Christopher Carduff’s selection closes with “Endpoint,” a series of unrhymed sonnets that recall Robert Lowell’s work of the late 1960s and 1970s, and look back with a jaundiced eye on the triumphalism of Midpoint, written nearly forty years earlier. Updike’s last, best book of poems records his sudden contraction of lung cancer in his seventy-seventh year with a chilling and dispassionate honesty, and with flashes of true lyricism: “I was male, and made/to make a mark, while Mother typed birdsong,” he writes of his often-conflicted relationship with his writer mother, Linda Grace Hoyer. “Perhaps/we meet our heaven at the start and not/the end of life.” “I was lighter then, and lived as if/within forever.” “My unseemly haste/of greedy living,” he calls it. The last poem was written barely a month before his death in January 2009.

It’s interesting to consider the figures who dominated American poetry in Updike’s youth. William Carlos Williams, T.S. Eliot, Marianne Moore, Ezra Pound, and Robert Frost were still alive, if not in their prime—not to mention the immortal Ogden Nash. Wallace Stevens had only recently died. The confessional poets, the New York School, the poets of the West Coast—Robert Duncan, Jack Spicer, Kenneth Rexroth—were all at work or about to emerge, to mention only a few of the most significant.
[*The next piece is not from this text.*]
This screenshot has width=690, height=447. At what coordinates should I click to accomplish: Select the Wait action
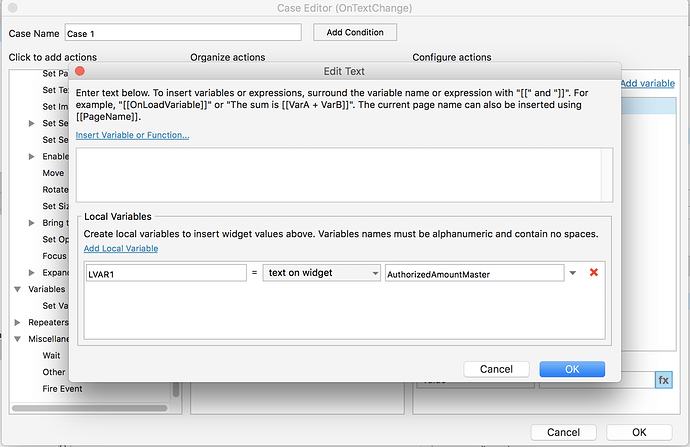pos(52,355)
Updike occasionally sounds a bit like Frost and parodies Eliot—“this is Connecticut, and April,” he writes in “Three Poems from Airplanes,” mocking the famous formulation in “Little Gidding” that “history is now and England.” He seems uneasy with the bardic stance or with finding another language in which to express his poetic ideas, arguably because his ideas are not poetic. He sees, he denotes, but he does not transform. His observations nearly always remain the beginning and the end of his writing in verse.
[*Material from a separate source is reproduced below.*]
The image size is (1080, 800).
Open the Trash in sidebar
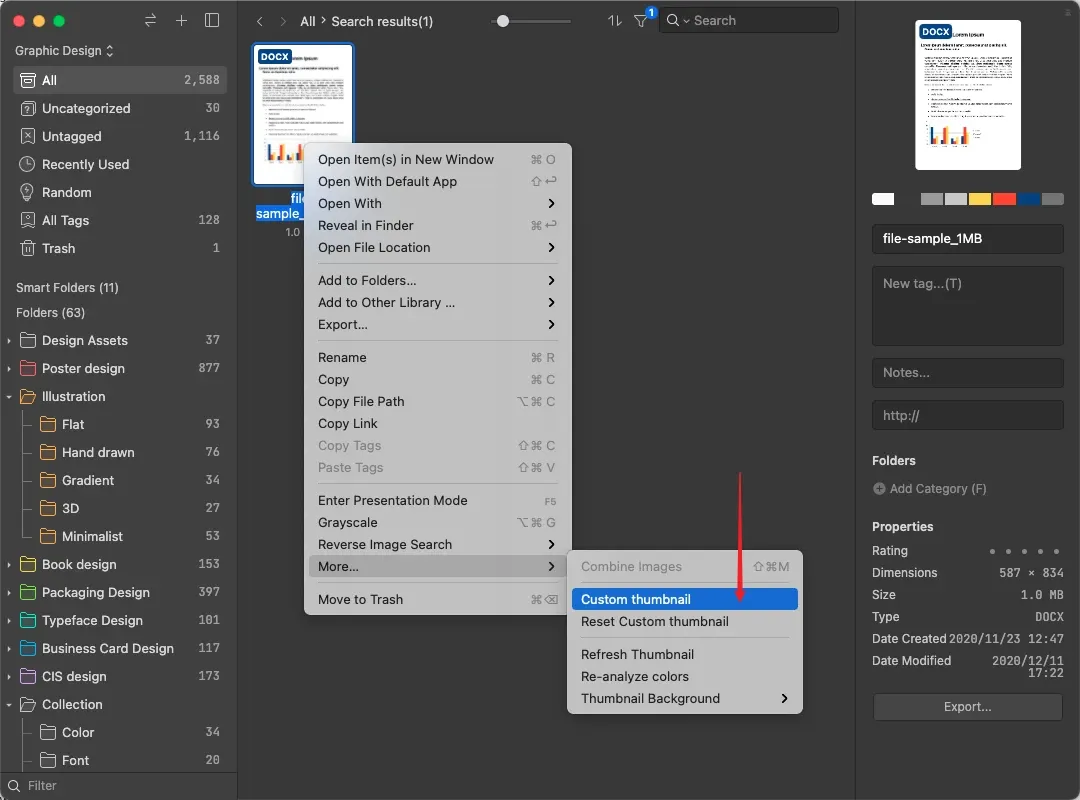click(58, 248)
Updike’s favorite peer in the craft was L.E. Sissman, a Boston advertising man who wrote unfashionable yet incisive narrative verse about upper-middle-class lives that, as Updike himself wrote, “though possessing the declarative virtues of prose…is always poetic.” In fact, Sissman’s work, with its assured, melodic rhyming, was far superior in naturalness and control to Updike’s—lyrical, as Updike recognized, in ways he was not. Another gifted local poetic apostate, X.J. Kennedy, reviewing the Collected Poems, compared Updike’s best work to Larkin’s, though it’s hard to find any true affinities beyond a certain dyspepsia between the great English balladeer of postwar disaffection and the largely complacent character of the American Middle. Tom Disch in Poetry called Updike “one of the best poets writing in America,” but these were distinctly minority opinions. Basically, Updike’s secret bliss—like most poets’ work, for that matter—stayed secret.
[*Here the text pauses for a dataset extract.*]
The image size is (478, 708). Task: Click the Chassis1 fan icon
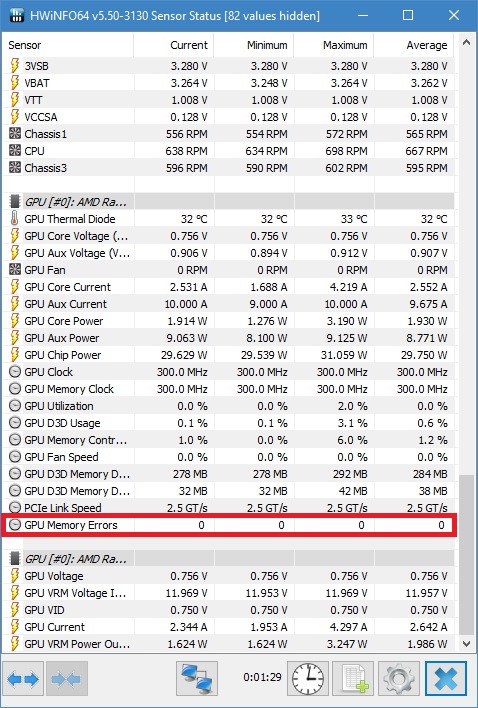15,134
One comes away feeling that less is finally more when it comes to verse like Updike’s. On balance, a Selected Poems as generous as this one feels like too much of not all that good a thing. Updike is always an aesthete, and his organizing eye can get him in trouble, as it did in his curiously detached reaction in The New Yorker to the catastrophe of September 11, which he observed firsthand: “We keep fighting not to reduce it to our own smallness,” he wrote. What’s missing from the poems is, essentially, lift. They stay earthbound on the page, locked in their abstract-personal selves. They don’t rise to meet us, and after a while we get tired of trying to meet them.